Update, May 11: As Indigenous groups organize, Pete Lien & Son is withdrawing its plan for exploratory drilling near Pe’ Sla, according to a letter the mining company sent the U.S. Forest Service on May 7.

Update, May 5: A federal court on May 4 granted a temporary restraining order, pausing drilling near Pe’ Sla for two weeks as the wider lawsuit proceeds.

Community members held a ceremony at two drill pads near Pe’ Sla on April 30 in direct action against exploratory drilling that has started close to the sacred Lakota site in the Black Hills around South Dakota. Multiple drill pads are now actively operating, including some within a 2-mile buffer zone that tribes and the U.S. Forest Service had previously agreed to protect through a memorandum of understanding, according to a press release from Indigenous-led advocacy group NDN Collective, one of the Indigenous groups organizing.

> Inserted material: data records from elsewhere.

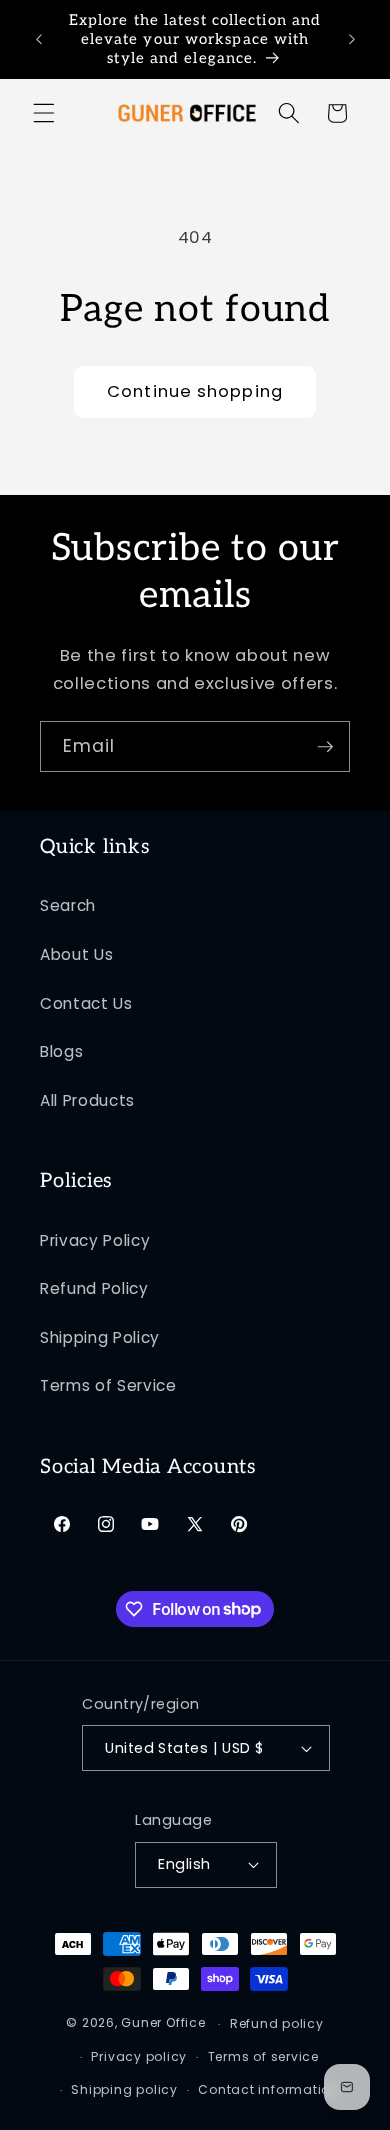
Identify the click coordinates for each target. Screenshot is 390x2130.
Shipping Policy (100, 1337)
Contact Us (86, 1003)
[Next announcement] (352, 39)
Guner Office (163, 2023)
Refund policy (277, 2023)
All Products (87, 1100)
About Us (76, 954)
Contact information (268, 2089)
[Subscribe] (325, 747)
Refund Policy (94, 1288)
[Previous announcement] (39, 39)
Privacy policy (139, 2056)
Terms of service (263, 2056)
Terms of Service (108, 1385)
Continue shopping (195, 391)
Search (68, 905)
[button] (44, 113)
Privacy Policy (95, 1240)
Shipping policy (124, 2089)
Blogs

The group’s action to defend the land escalated a legal and grassroots fight over the Forest Service’s approval of exploratory graphite drilling near Pe’ Sla, a sacred Indigenous site used for prayer and cultural practices for years by the Lakota people and other Indigenous nations of the Oceti Sakowin. According to NDN Collective, at least 10 drill pads are within the protective buffer zone around Pe’ Sla, and some proposed drilling sites are less than half a mile from Pe’ Sla’s legal boundary.

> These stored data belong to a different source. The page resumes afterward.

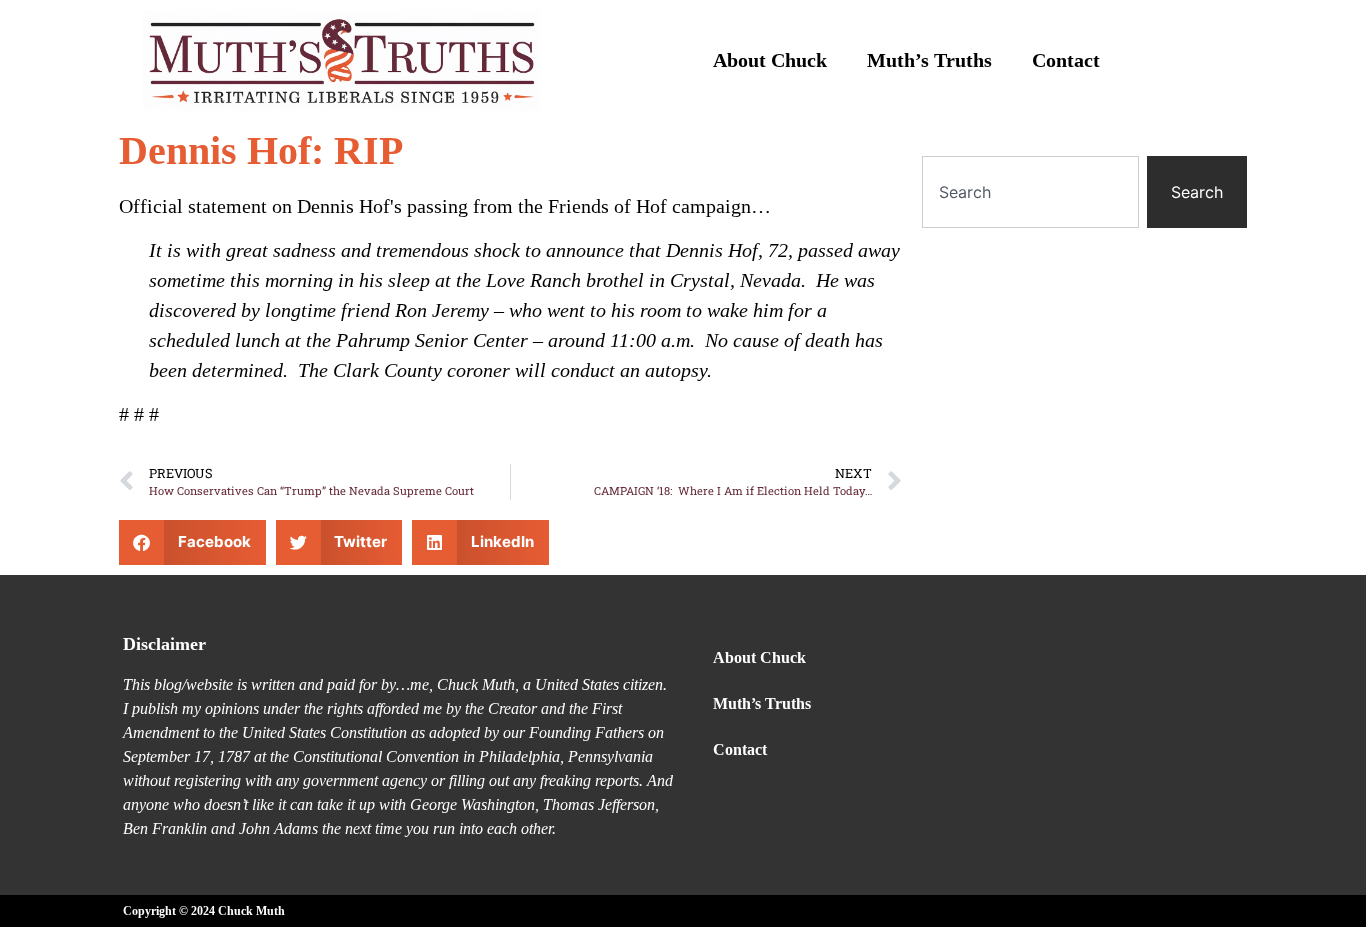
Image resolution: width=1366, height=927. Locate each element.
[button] (192, 542)
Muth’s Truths (929, 60)
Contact (1066, 60)
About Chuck (770, 60)
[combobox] (1030, 192)
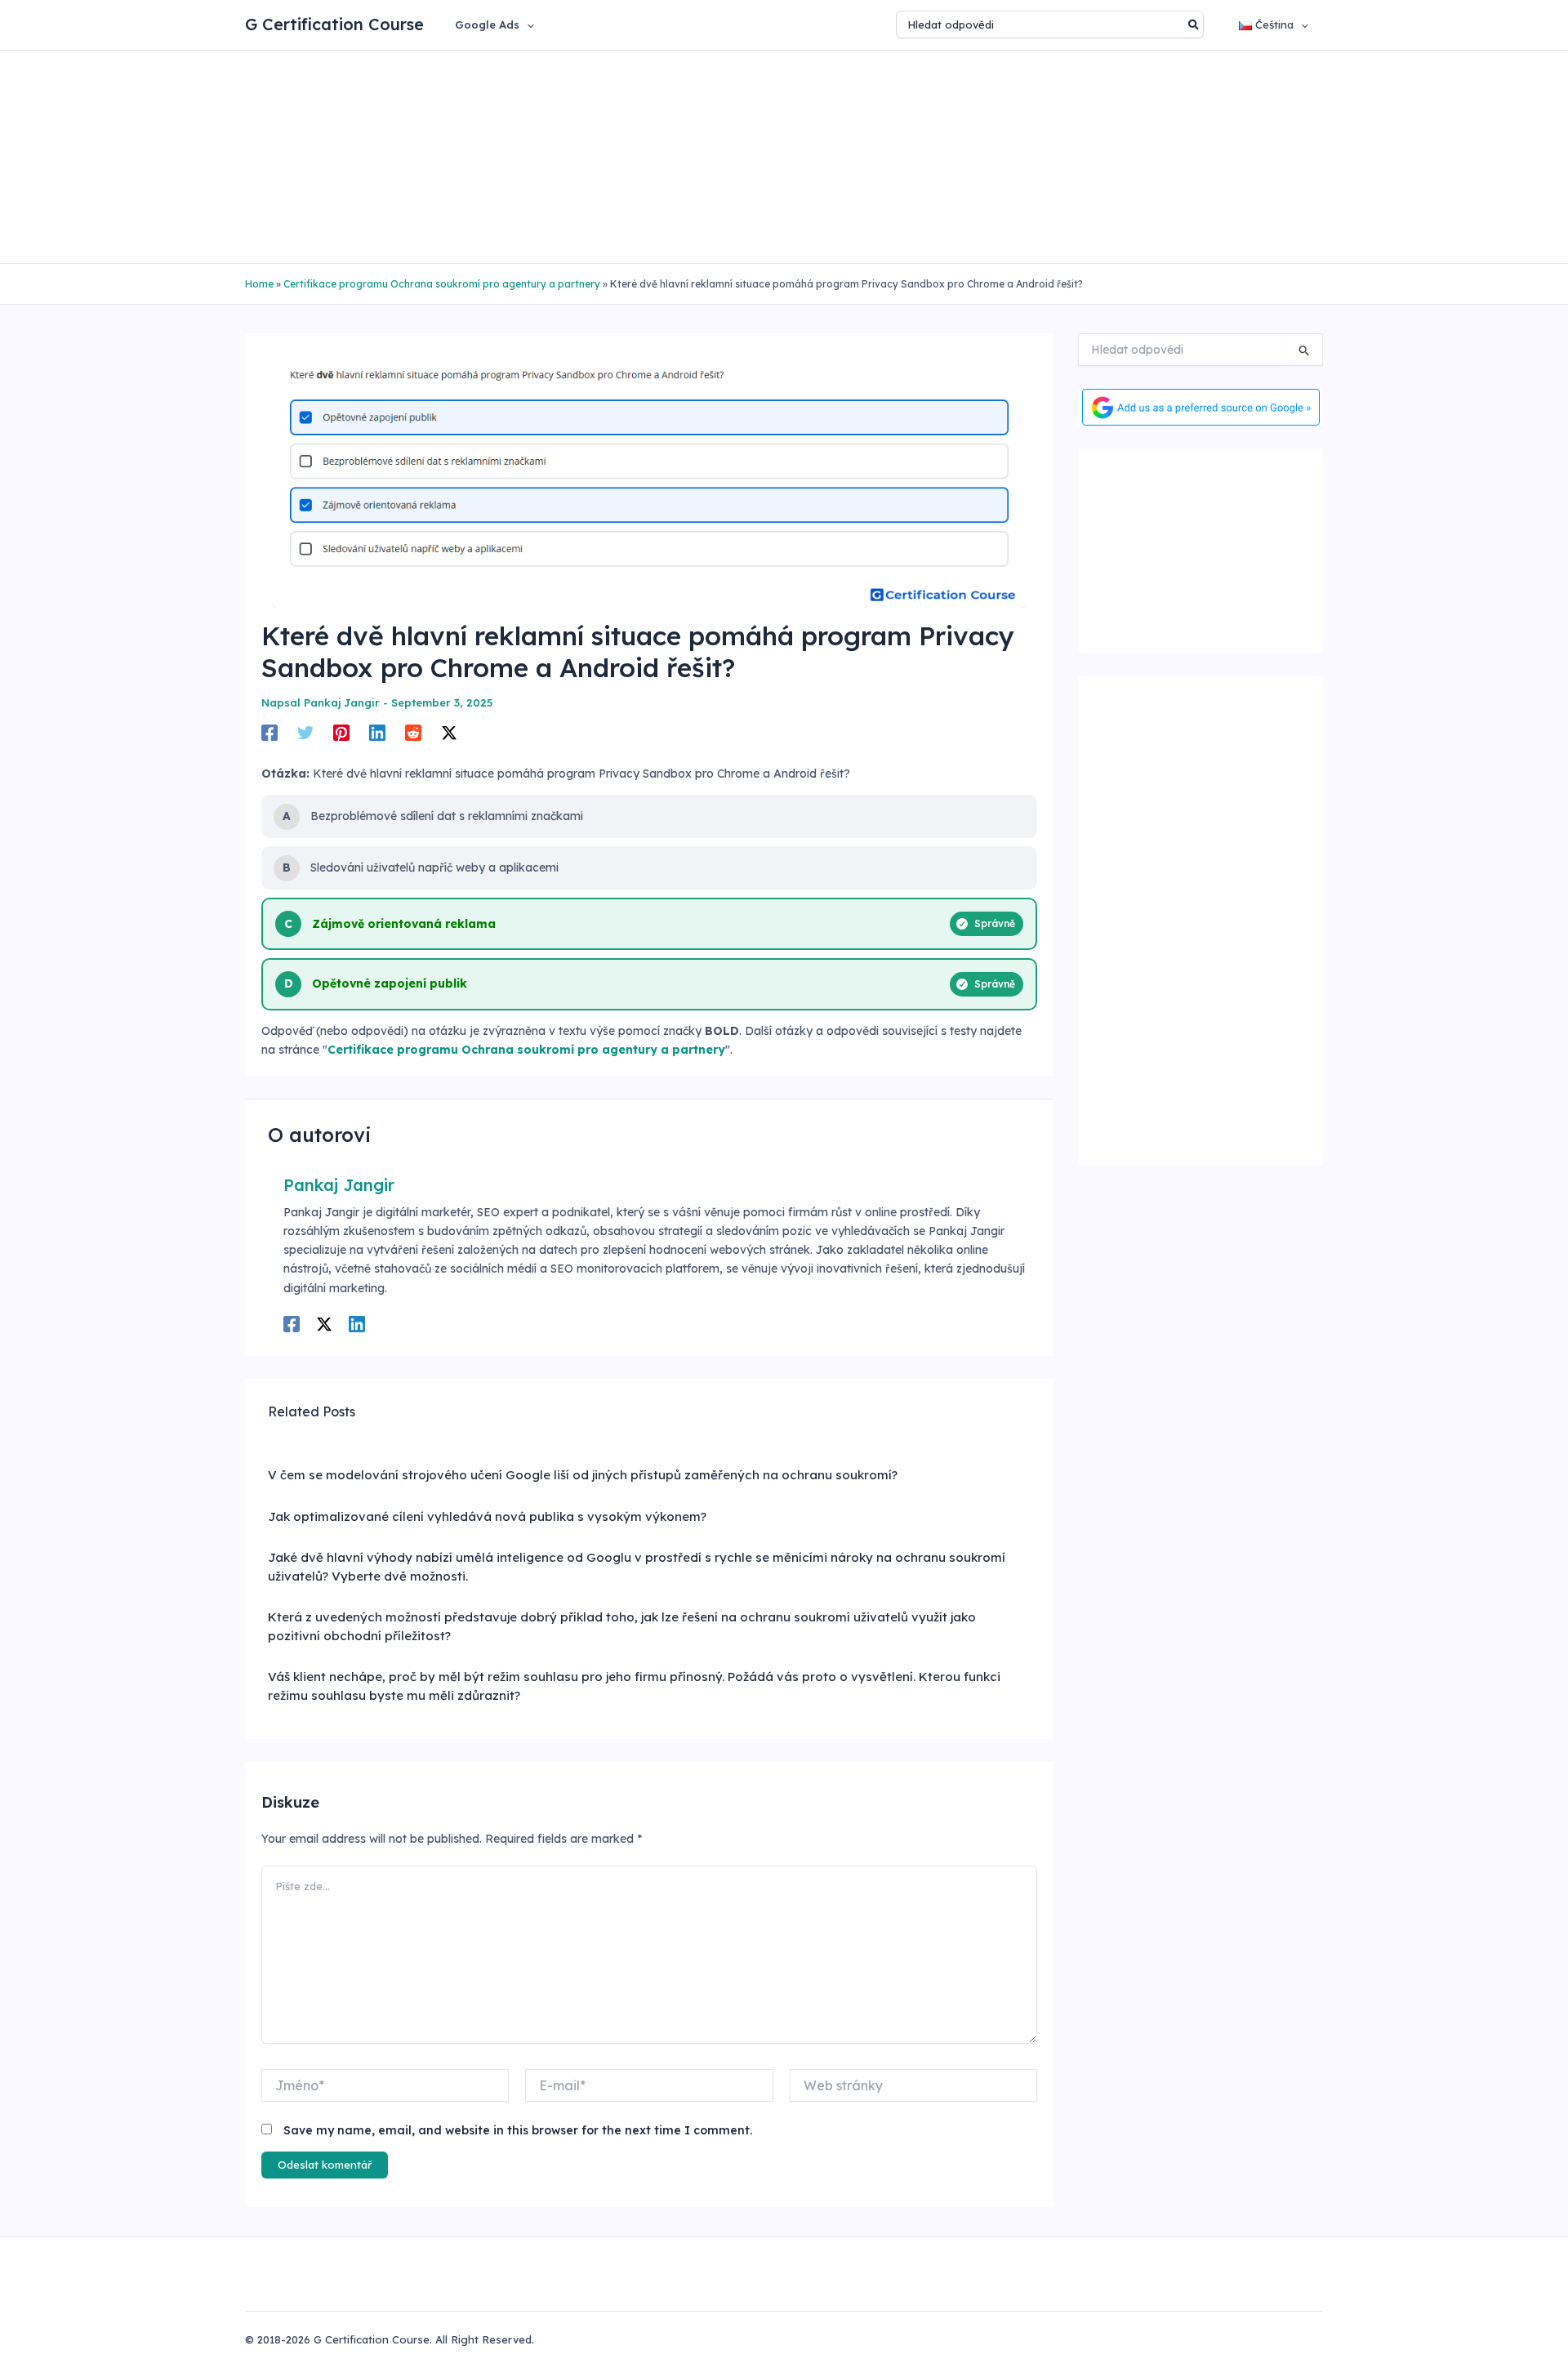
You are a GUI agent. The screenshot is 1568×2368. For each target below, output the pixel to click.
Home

“Pe’ Sla is our sacred land, and we are doing everything we can to protect it,” said Valeriah Big Eagle, director of He Sapa Initiatives at NDN Collective, in the press release. “We will not cease our ceremony in the face of destruction, disrespect, and illegal drilling.”

NDN Collective, South Dakota-based Black Hills Clean Water Alliance, and national nonprofit Earthworks filed a lawsuit against the Forest Service on April 1, challenging the agency’s February approval of exploratory drilling near Pe’ Sla. The plaintiffs argue that the Forest Service violated federal environmental law when it allowed mining company Pete Lien & Sons to move forward with exploratory graphite drilling through a categorical exclusion, bypassing a deeper environmental review.